Your instructions
Without the pictures, write the listing out again exactly as it appears.
------------------------
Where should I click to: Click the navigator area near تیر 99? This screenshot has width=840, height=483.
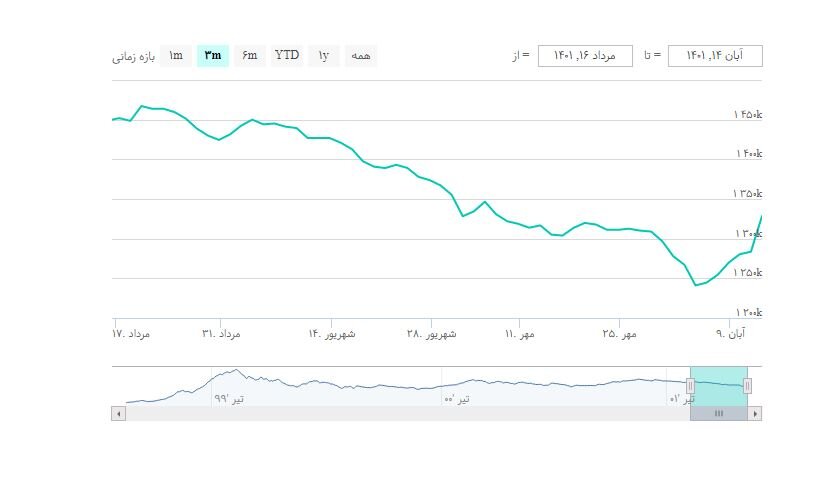click(228, 387)
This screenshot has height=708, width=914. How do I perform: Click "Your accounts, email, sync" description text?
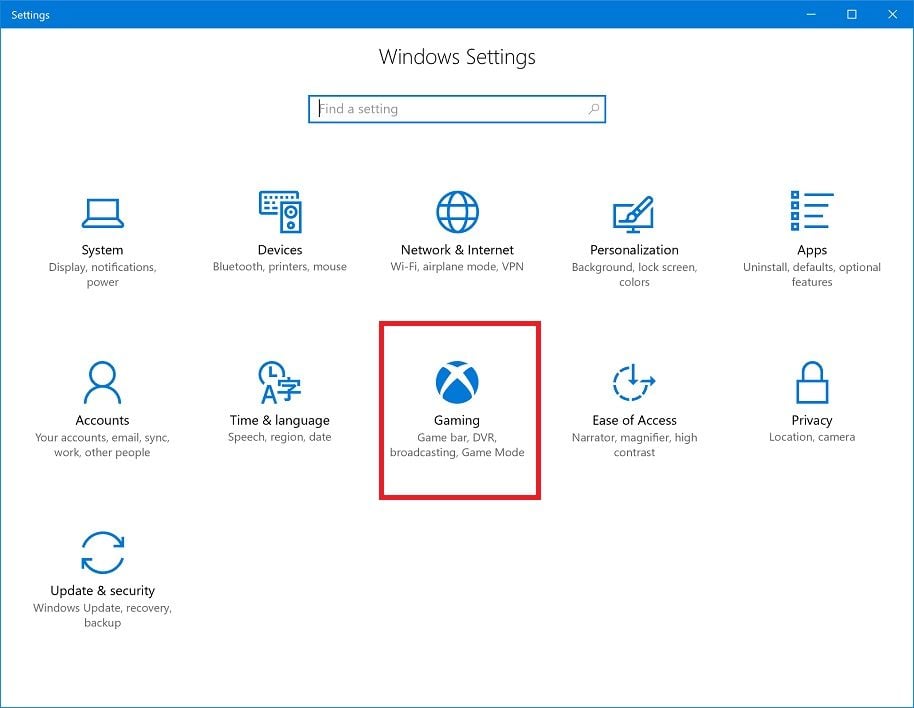click(x=102, y=438)
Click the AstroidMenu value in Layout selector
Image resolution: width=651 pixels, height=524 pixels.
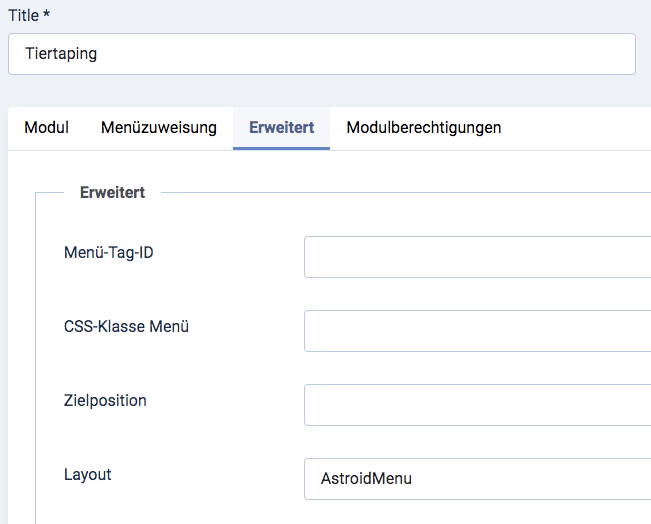366,479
------------------------
Exercise response
Where should I click to: Click the navigator area near تیر 99? This screenshot has width=840, height=483.
click(228, 387)
This screenshot has height=708, width=914. How do I perform: Click "Your accounts, email, sync" description text?
click(x=102, y=438)
Click the AstroidMenu value in Layout selector
Image resolution: width=651 pixels, height=524 pixels.
366,479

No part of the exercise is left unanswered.